Wednesday's St. Mary Parish Council meeting focused on Franklin, with congratulations for that city's 12-year-old Dixie All-Stars, news that Franklin Junior High will be the home of a new STEM academy and notification that the city's hospital will soon have a new name.

Franklin Foundation Hospital will be known as Bayou Bend Health System, hospital CEO Stephanie Guidry announced.

According to Guidry, state Sen. Bret Allain, Hospital Service District No. 1 Chairman Allen Randle and Mayor Eugene Foulcard, the move is about more than a name.

Guidry said the addition of a $19 million wellness center, now under construction on the hospital campus on Northwest Boulevard, justifies the change from "hospital" to "health system."

"We're going to transition from taking care of sick people to taking are of people so they don't get sick," said Allain, R-Franklin, who led the effort to obtain funding for the wellness center.

The center could demonstrate that Medicaid spending should focus more on prevention as a way to save money that would otherwise be spent treating illness and injury.

Bayou Bend drew the most votes among five possible names presented to a focus group, Guidry said.
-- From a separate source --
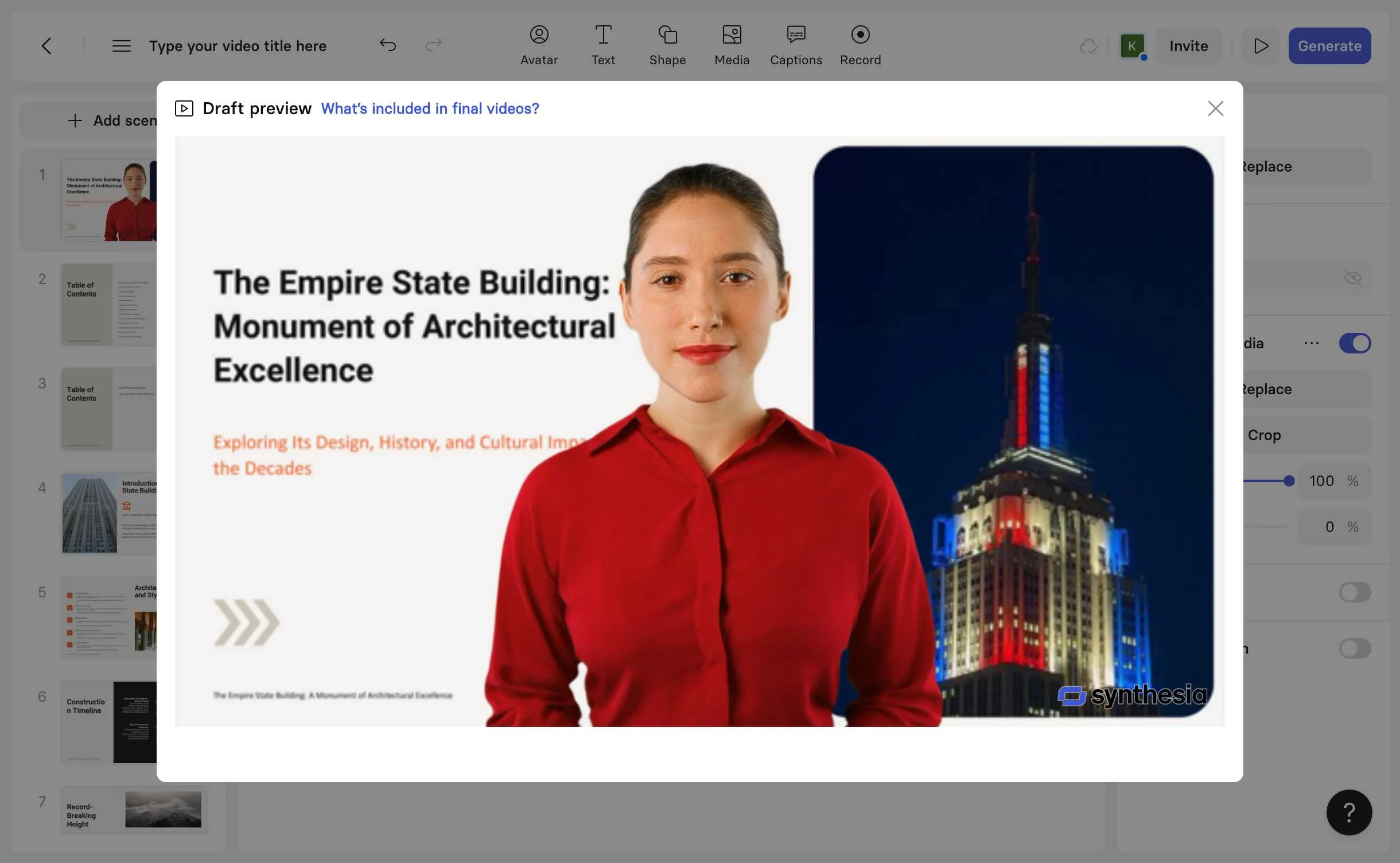1400x863 pixels.
Task: Open the three-dots media options menu
Action: coord(1311,343)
The runner-up was Pelican Bend.

Foulcard, a hospital board member as well as the mayor, sees the hospital improvements as part of an effort to "reimagine Franklin as a destination city."

The council passed a resolution supporting the name change.
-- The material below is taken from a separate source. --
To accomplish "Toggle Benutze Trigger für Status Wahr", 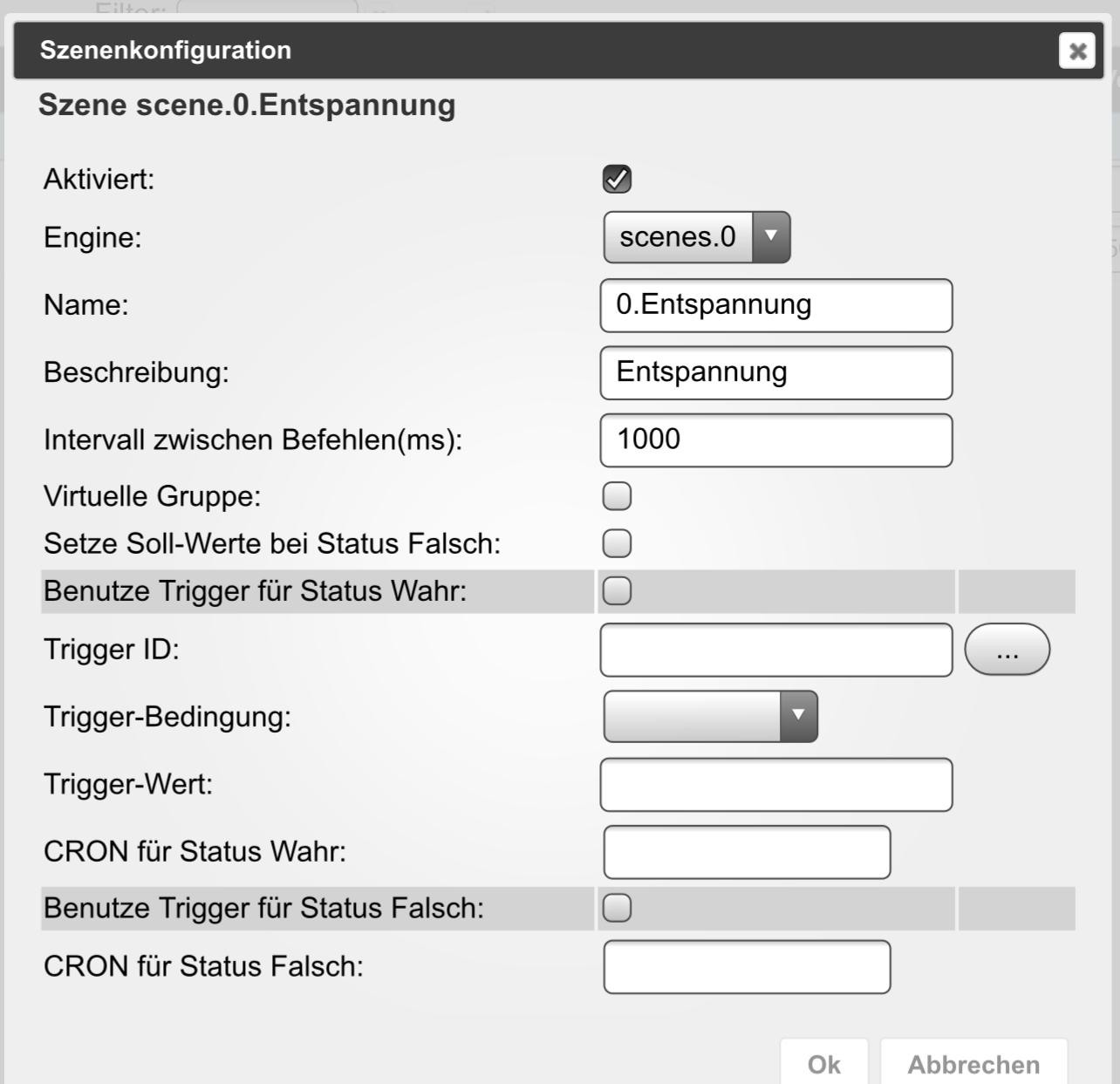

Allian had more good news for Franklin and every other St. Mary community along U.S. 90. The state is moving toward what Allain called "smoothing out" the four-lane highway between New Iberia and Morgan City.

The current state cost estimate is $150 million.

A resurfaced U.S. 90 could attract traffic through St. Mary with the accompanying economic benefits, Allain said.

Also Wednesday:

--The council passed a resolution, and came up with $2,000 for equipment, for the Franklin 12-year-old Dixie All-Stars baseball team.

The team won its district title in Morgan City, took second in the state tournament in Metairie and qualified for the Dixie Baseball World Series next month in North Carolina.

--Councilman J Ina, who is also principal at Franklin Junior High, announced that the state will fund a new $1 million science, technology, engineering and math academy at the Franklin school.

Franklin Junior High is one of six sites around Louisiana where the academies will be established as a way to help at-risk young people.

The state government is paying for the academy on a three-year commitment.

--Morgan City wasn't overlooked in the laudatory resolutions. The council voted to congratulate Brenna Catherine Laubach, the 19-year-old Central Catholic graduate who was crowned National American Miss Louisiana Teen on July 17 in Baton Rouge. She's the daughter of Celine Lee Laubach and David Laubach, both of Morgan City.